(Exercise prompt) The response should consist of the records that follow, repeated exactly.

[Dataset records]
= = = =
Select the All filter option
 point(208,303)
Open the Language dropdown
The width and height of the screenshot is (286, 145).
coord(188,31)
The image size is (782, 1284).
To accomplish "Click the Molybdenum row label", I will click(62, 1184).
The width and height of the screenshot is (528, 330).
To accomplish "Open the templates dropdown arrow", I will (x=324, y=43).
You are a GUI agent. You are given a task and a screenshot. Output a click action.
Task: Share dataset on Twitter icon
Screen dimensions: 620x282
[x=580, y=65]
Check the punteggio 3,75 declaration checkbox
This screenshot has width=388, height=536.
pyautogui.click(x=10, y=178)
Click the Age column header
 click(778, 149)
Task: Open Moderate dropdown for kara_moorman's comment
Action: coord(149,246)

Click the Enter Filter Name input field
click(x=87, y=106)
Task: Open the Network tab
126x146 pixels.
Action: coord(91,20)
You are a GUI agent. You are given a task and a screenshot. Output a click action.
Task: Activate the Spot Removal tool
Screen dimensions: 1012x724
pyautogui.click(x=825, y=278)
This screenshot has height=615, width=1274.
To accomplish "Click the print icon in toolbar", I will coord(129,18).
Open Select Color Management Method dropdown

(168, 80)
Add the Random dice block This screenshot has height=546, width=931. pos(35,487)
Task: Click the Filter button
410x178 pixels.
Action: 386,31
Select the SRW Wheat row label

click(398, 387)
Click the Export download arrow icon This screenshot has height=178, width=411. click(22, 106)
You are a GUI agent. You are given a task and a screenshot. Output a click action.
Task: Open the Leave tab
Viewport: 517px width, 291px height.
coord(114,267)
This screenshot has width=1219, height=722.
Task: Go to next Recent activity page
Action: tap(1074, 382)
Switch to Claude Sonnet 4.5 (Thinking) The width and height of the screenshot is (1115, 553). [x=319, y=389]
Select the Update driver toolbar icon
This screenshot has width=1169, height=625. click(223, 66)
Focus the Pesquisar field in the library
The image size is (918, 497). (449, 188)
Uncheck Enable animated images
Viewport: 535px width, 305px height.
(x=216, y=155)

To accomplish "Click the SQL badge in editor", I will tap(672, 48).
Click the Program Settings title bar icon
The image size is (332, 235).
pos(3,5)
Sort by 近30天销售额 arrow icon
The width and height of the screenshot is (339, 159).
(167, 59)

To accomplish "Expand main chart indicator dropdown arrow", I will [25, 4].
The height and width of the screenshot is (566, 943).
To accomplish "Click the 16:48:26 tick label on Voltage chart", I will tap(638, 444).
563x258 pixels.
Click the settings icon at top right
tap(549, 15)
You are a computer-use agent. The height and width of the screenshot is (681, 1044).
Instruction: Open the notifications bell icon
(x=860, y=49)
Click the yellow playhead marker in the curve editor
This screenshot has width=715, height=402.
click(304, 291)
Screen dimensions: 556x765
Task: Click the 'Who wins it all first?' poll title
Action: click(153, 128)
= = = =
(Solution to the problem)
Select the All filter option
 point(208,303)
Open the Language dropdown
The width and height of the screenshot is (286, 145).
coord(188,31)
The image size is (782, 1284).
To accomplish "Click the Molybdenum row label", I will click(62, 1184).
The width and height of the screenshot is (528, 330).
To accomplish "Open the templates dropdown arrow", I will (x=324, y=43).
You are a GUI agent. You are given a task and a screenshot. Output a click action.
Task: Share dataset on Twitter icon
Screen dimensions: 620x282
[x=580, y=65]
Check the punteggio 3,75 declaration checkbox
This screenshot has width=388, height=536.
pyautogui.click(x=10, y=178)
Click the Age column header
 click(778, 149)
Task: Open Moderate dropdown for kara_moorman's comment
Action: coord(149,246)

Click the Enter Filter Name input field
click(x=87, y=106)
Task: Open the Network tab
126x146 pixels.
Action: coord(91,20)
You are a GUI agent. You are given a task and a screenshot. Output a click action.
Task: Activate the Spot Removal tool
Screen dimensions: 1012x724
pyautogui.click(x=825, y=278)
This screenshot has height=615, width=1274.
To accomplish "Click the print icon in toolbar", I will coord(129,18).
Open Select Color Management Method dropdown

(168, 80)
Add the Random dice block This screenshot has height=546, width=931. pos(35,487)
Task: Click the Filter button
410x178 pixels.
Action: 386,31
Select the SRW Wheat row label

click(398, 387)
Click the Export download arrow icon This screenshot has height=178, width=411. click(22, 106)
You are a GUI agent. You are given a task and a screenshot. Output a click action.
Task: Open the Leave tab
Viewport: 517px width, 291px height.
coord(114,267)
This screenshot has width=1219, height=722.
Task: Go to next Recent activity page
Action: tap(1074, 382)
Switch to Claude Sonnet 4.5 (Thinking) The width and height of the screenshot is (1115, 553). [x=319, y=389]
Select the Update driver toolbar icon
This screenshot has width=1169, height=625. click(223, 66)
Focus the Pesquisar field in the library
The image size is (918, 497). (449, 188)
Uncheck Enable animated images
Viewport: 535px width, 305px height.
(x=216, y=155)

To accomplish "Click the SQL badge in editor", I will tap(672, 48).
Click the Program Settings title bar icon
The image size is (332, 235).
pos(3,5)
Sort by 近30天销售额 arrow icon
The width and height of the screenshot is (339, 159).
(167, 59)

To accomplish "Expand main chart indicator dropdown arrow", I will [25, 4].
The height and width of the screenshot is (566, 943).
To accomplish "Click the 16:48:26 tick label on Voltage chart", I will tap(638, 444).
563x258 pixels.
Click the settings icon at top right
tap(549, 15)
You are a computer-use agent. The height and width of the screenshot is (681, 1044).
Instruction: Open the notifications bell icon
(x=860, y=49)
Click the yellow playhead marker in the curve editor
This screenshot has width=715, height=402.
click(304, 291)
Screen dimensions: 556x765
Task: Click the 'Who wins it all first?' poll title
Action: click(153, 128)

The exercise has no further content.